Она, Катя, потом мне сказала, когда мы вместе сидели у нашей шокированной медички, что у неё есть любимые книжка и фильм, ещё первый, старый. "Кэрри" по Стивену Кингу.
Катя подожгла спортзал. Дождалась, чтобы я вышла, и я в этом уверена! Шёл дебильный традиционный праздник "Цвета осени". В январе, когда снега по грудь! (Там город, комбинат точнее, был заложен осенью, а зимой уже заселяли людей - вот всё и смешалось.) И маленькая Катя, из рода всесильных тут Ивановых, мышкой сновала по залу. Действовала в суете потихоньку. Зажгла по самому низу гирлянды сухих листьев, подпалила праздничную штору на греческом окне, а тент для спортивных снарядов, вероятно, раньше полила чем-то и теперь бросила спичку.

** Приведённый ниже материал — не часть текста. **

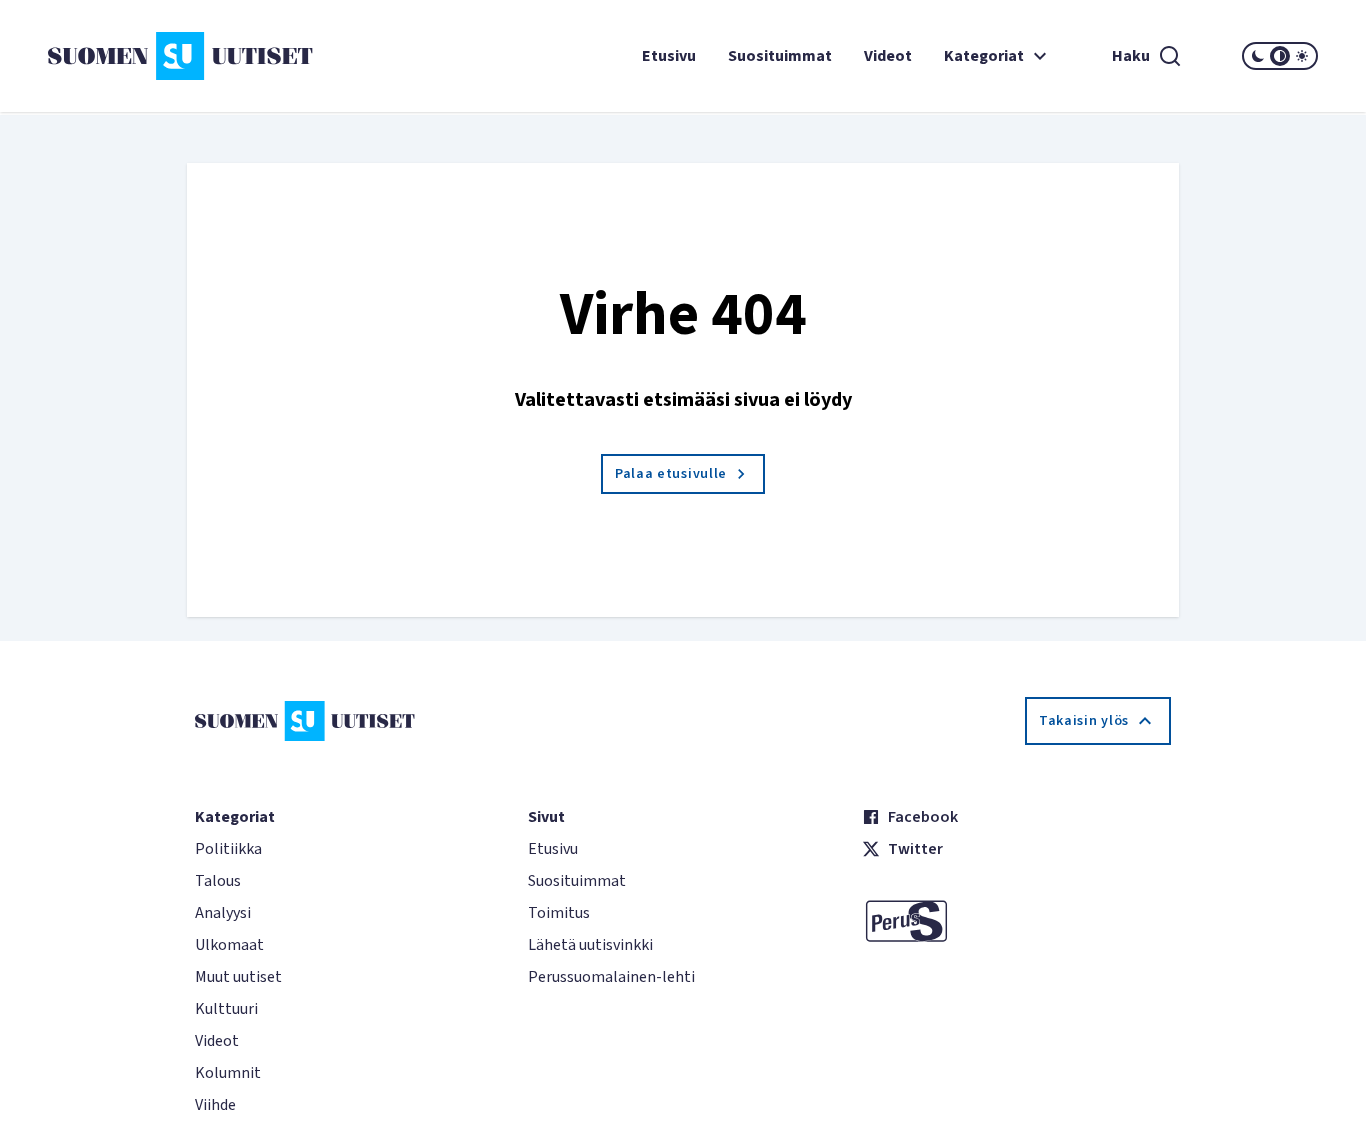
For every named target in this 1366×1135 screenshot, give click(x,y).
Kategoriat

Вышла через главную дверь, закрыла её на засов. В раздевалках и тренерской, где общий коридорчик, раздула тлевший мусор. Выход из тренерской подпёрла стулом. Со двора дверь на улицу, всё равно запертую, перекрыла машиной родителей, подъехала сама. Да, они тоже были внутри.
Я увидела из окна своего кабинета, как раздетая Катя бежит по полю, к далёким одиноким кустикам. Брошенным среди пустоты и белизны с какой-то мерзкой ухмылкой над неприкаянными. Девочка к ним словно летела...
Тут я как бы очнулась, быстро нашла трудовика ещё с кем-то из задержавшихся взрослых - и мы разблокировали, что смогли, из дверей бушующего спортзала. Дыма наглотались все, кое-кого и пожаром задело, но обошлось без жертв.
Единственная жертва погибла. Катюша замёрзла очень далеко от школы. Свернулась калачиком под кусточком калины, под алыми капельками, стукнутыми морозом, как тоненько вырезанная статуэтка бледно-костяного фарфора.
Я провожала её с наполовину седой головой. Долго не хотела и не могла закрасить эту аномалию, ходила в платочке под общее осуждение. Весьма и весьма молчаливое.